Predictably, refund rates spiked.
Keith Millhouse, a transportation consultant
in California, intended to donate once to Mr. Perdue, with the aim of keeping
Republicans in control of the Senate. He wound up a recurring contributor and
called the practice “repugnant” and “deceptive.”
“I’m busy like a lot of other people during
this Covid era and I just wanted to get in, make a donation, get done and move
on to what I needed to do next,” he said. “I thought I had done that. Then I
find out that, you know, I’m getting these other charges.”
He canceled the repeating charge when he saw
the reminder email. But by then WinRed had already processed his second $100
“bonus” contribution. He figured it was not worth the hassle to protest. “Don’t
try to sucker it out of me,” he said.
In the final 2020 reporting period, from Nov.

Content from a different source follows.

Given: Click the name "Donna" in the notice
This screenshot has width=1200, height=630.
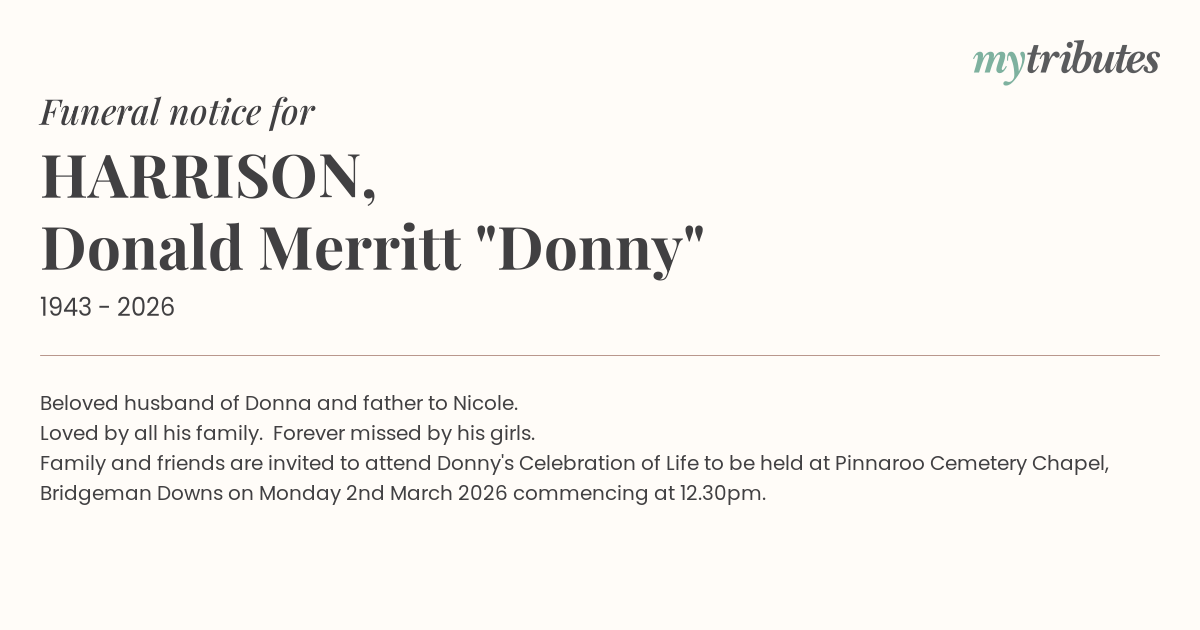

24 through the end of the year, Mr. Perdue and Ms. Loeffler refunded $4.8
million to WinRed donors — more than triple the amount refunded by their
Democratic rivals via ActBlue, even though the Democrats had raised far more money
online. The refunds have stretched into 2021 and have been a source of
frustration for the Loeffler campaign, according to a person familiar with the
matter.
Now WinRed is exporting the tools it
pioneered during the Trump re-election across the Republican Party, presaging a
new normal for G.O.P. campaigns.
Today, the websites of various Republican
Party committees and top congressional Republicans, including
Representative Kevin McCarthy, the House minority leader, and
Senator Mitch McConnell, the Senate minority leader, include prechecked
yellow boxes for multiple or recurring donations.
And after Mr. Trump’s first public speech of
his post-presidency at the end of February, his new political operation sent
its first text message to supporters since he left the White House. “Did you
miss me?” he asked.
The message directed supporters to a WinRed
donation page with two prechecked yellow boxes. Mr. Trump raised $3 million
that day, according to an adviser, with more to come from the recurring
donations in the months ahead.
Rachel
Shorey contributed reporting and Kitty Bennett contributed research.